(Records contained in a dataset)
§ §
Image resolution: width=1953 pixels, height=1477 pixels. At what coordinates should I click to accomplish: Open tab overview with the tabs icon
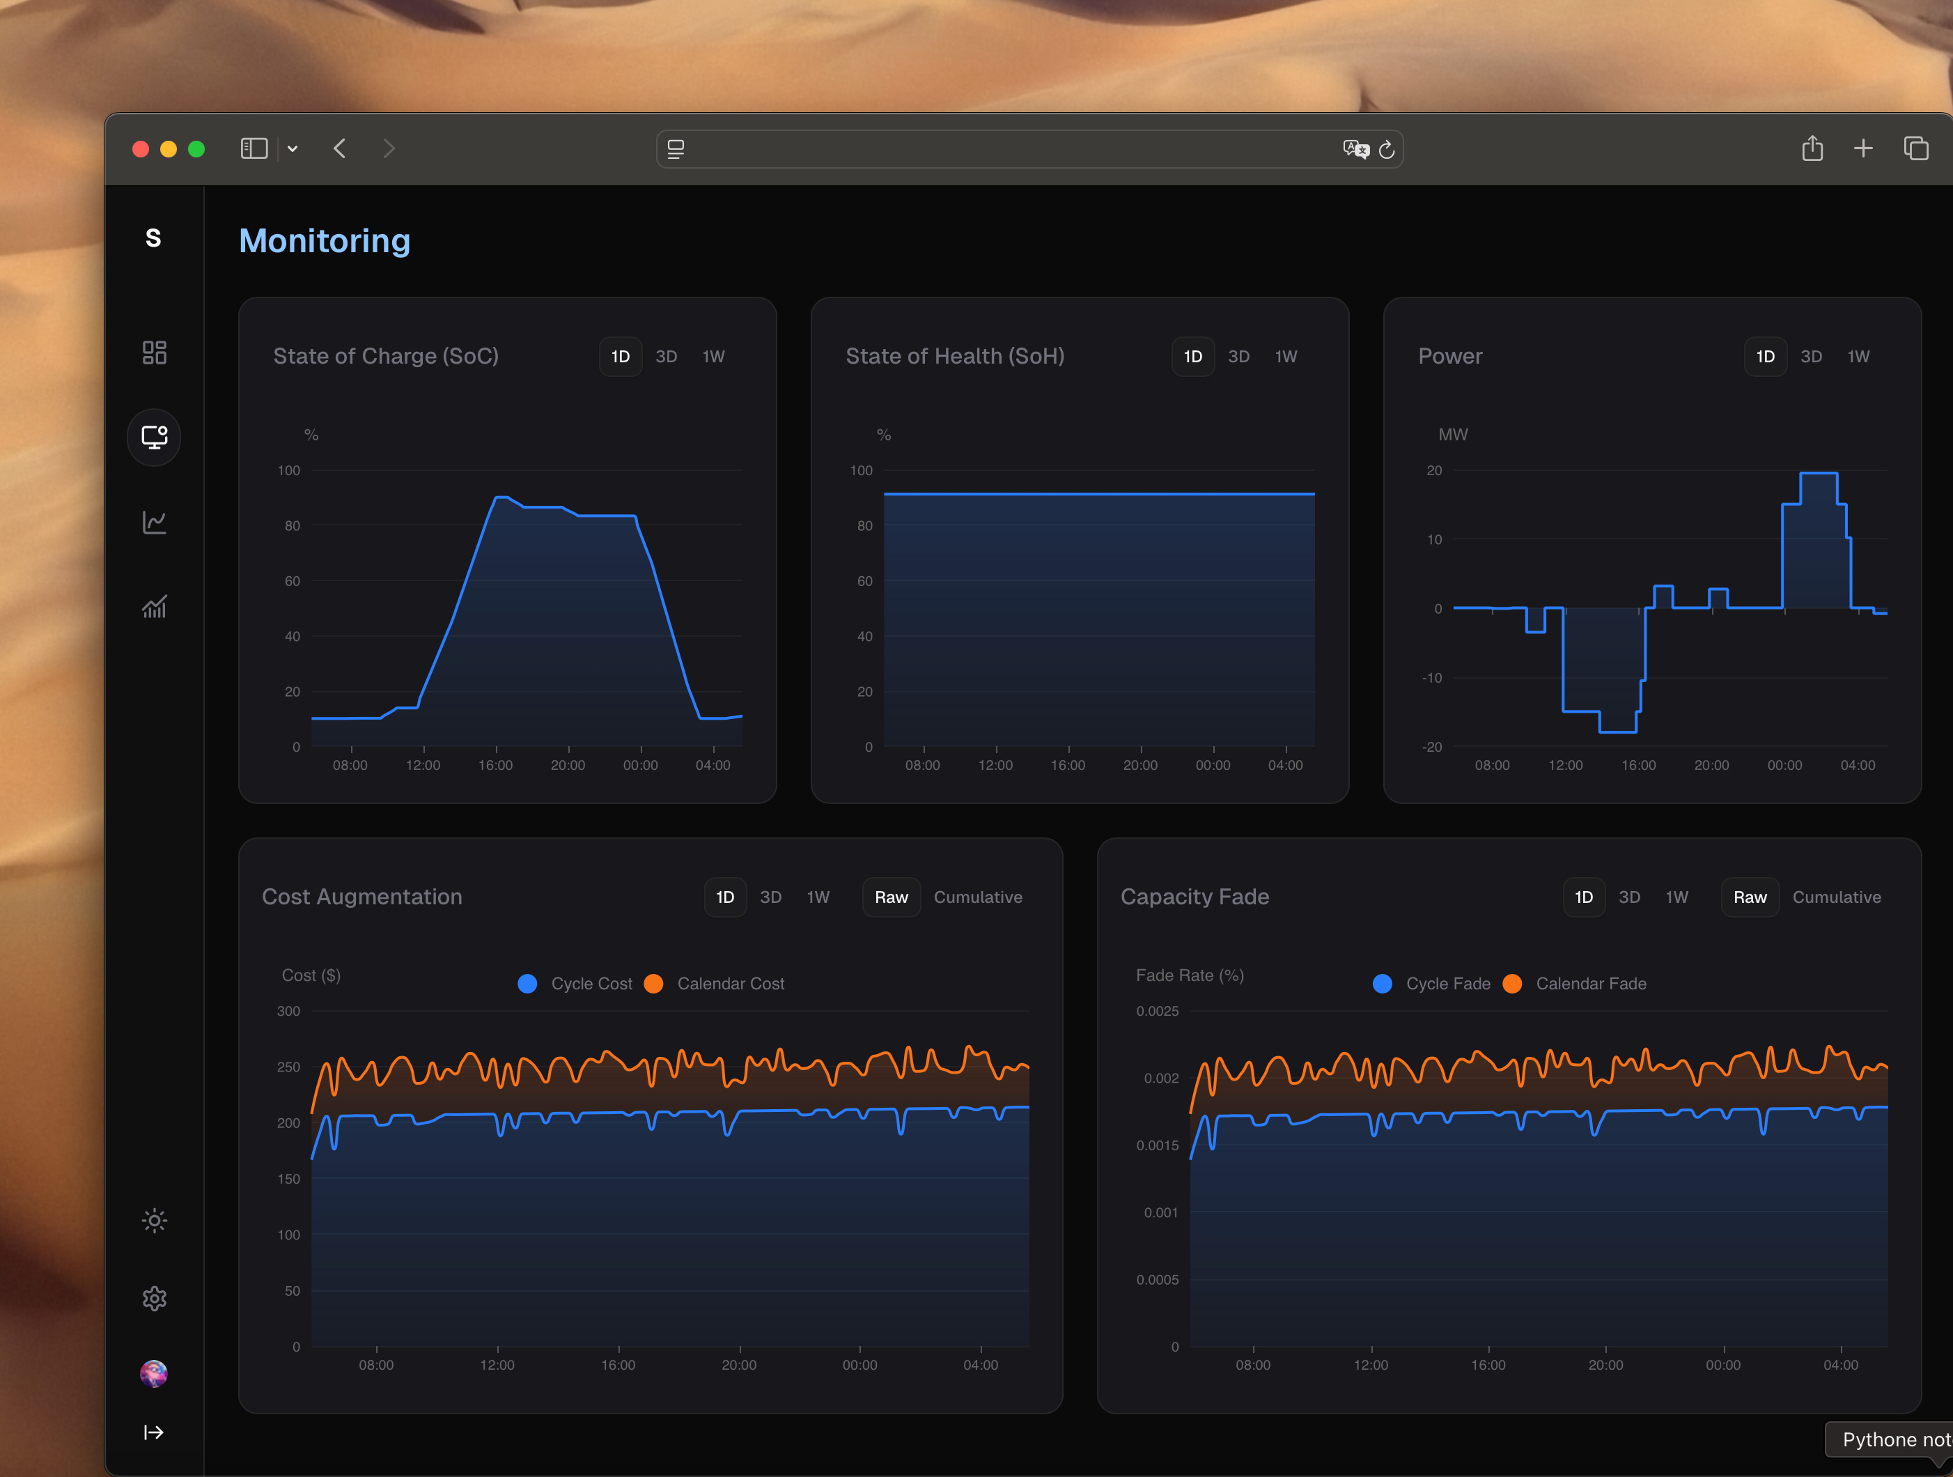(x=1916, y=148)
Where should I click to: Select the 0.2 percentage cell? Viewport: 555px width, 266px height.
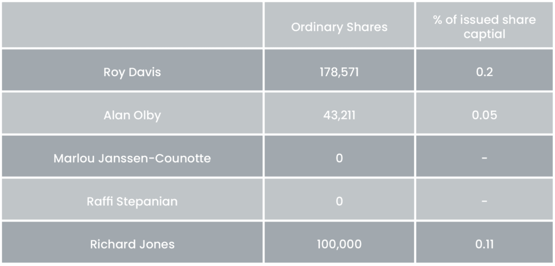tap(484, 72)
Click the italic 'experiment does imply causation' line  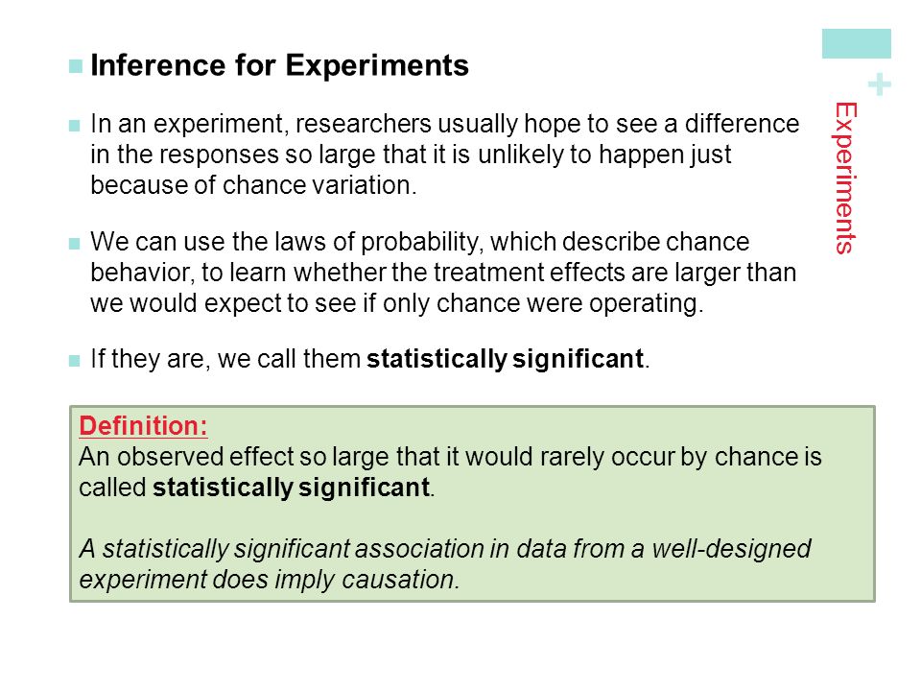click(269, 580)
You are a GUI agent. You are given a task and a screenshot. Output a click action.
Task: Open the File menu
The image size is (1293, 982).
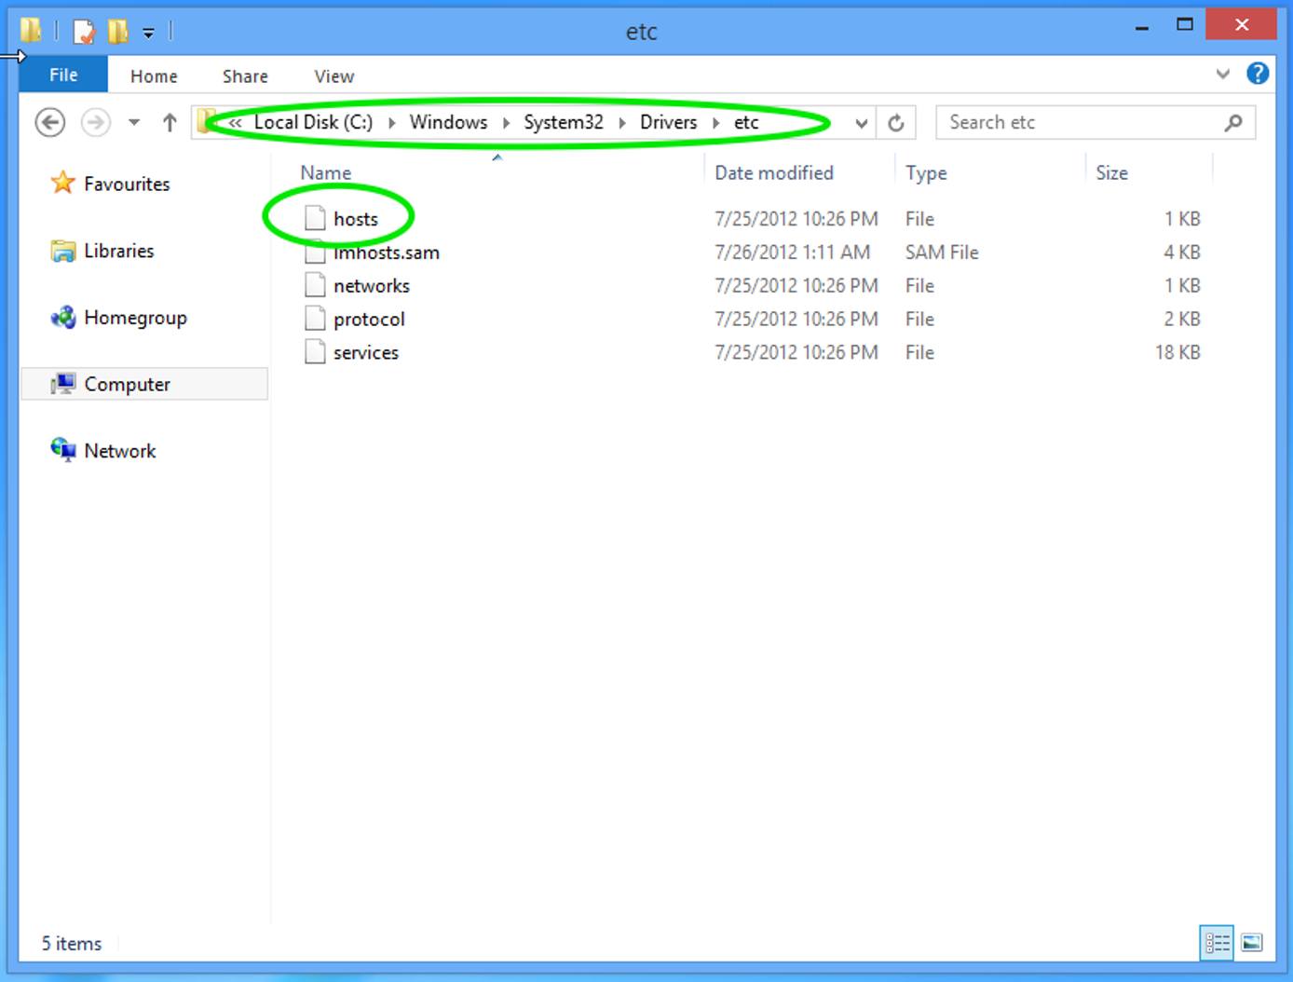(62, 75)
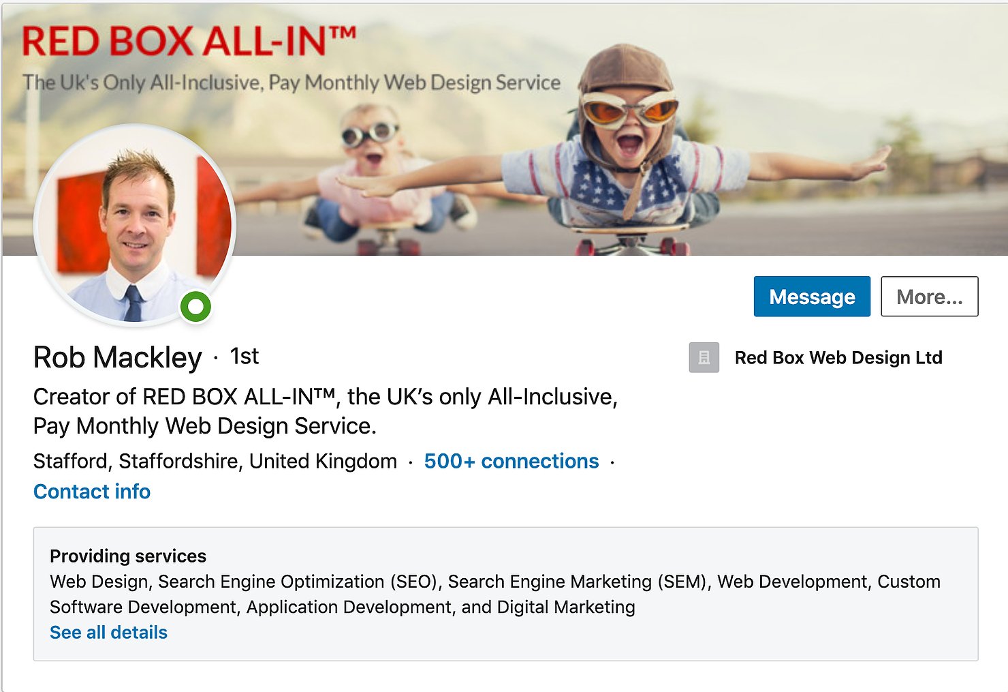The width and height of the screenshot is (1008, 692).
Task: View the 500+ connections list
Action: pyautogui.click(x=511, y=461)
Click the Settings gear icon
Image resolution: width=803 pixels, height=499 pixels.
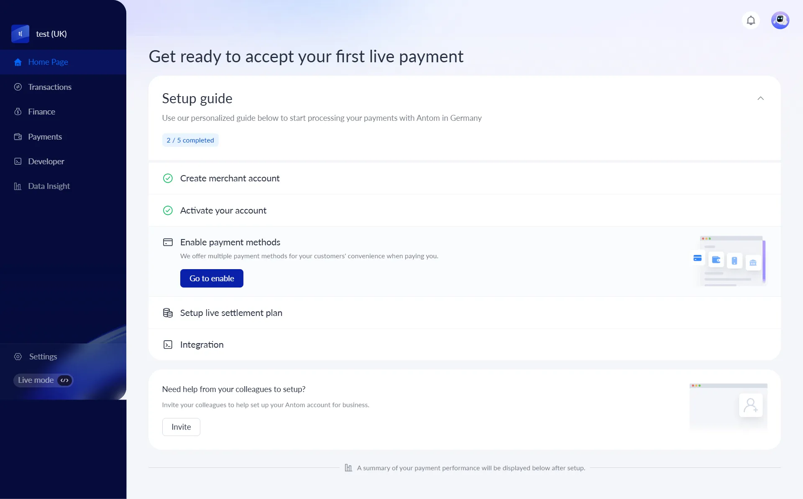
§ §
◆ Brief ◆
Please report each line of the entries above that contains the string "resolution", copying it in full. Matching is case-sensitive.

◆ Correct output ◆
Image resolution: width=1953 pixels, height=1477 pixels. At what coordinates should I click to accomplish: Open tab overview with the tabs icon
Image resolution: width=803 pixels, height=499 pixels.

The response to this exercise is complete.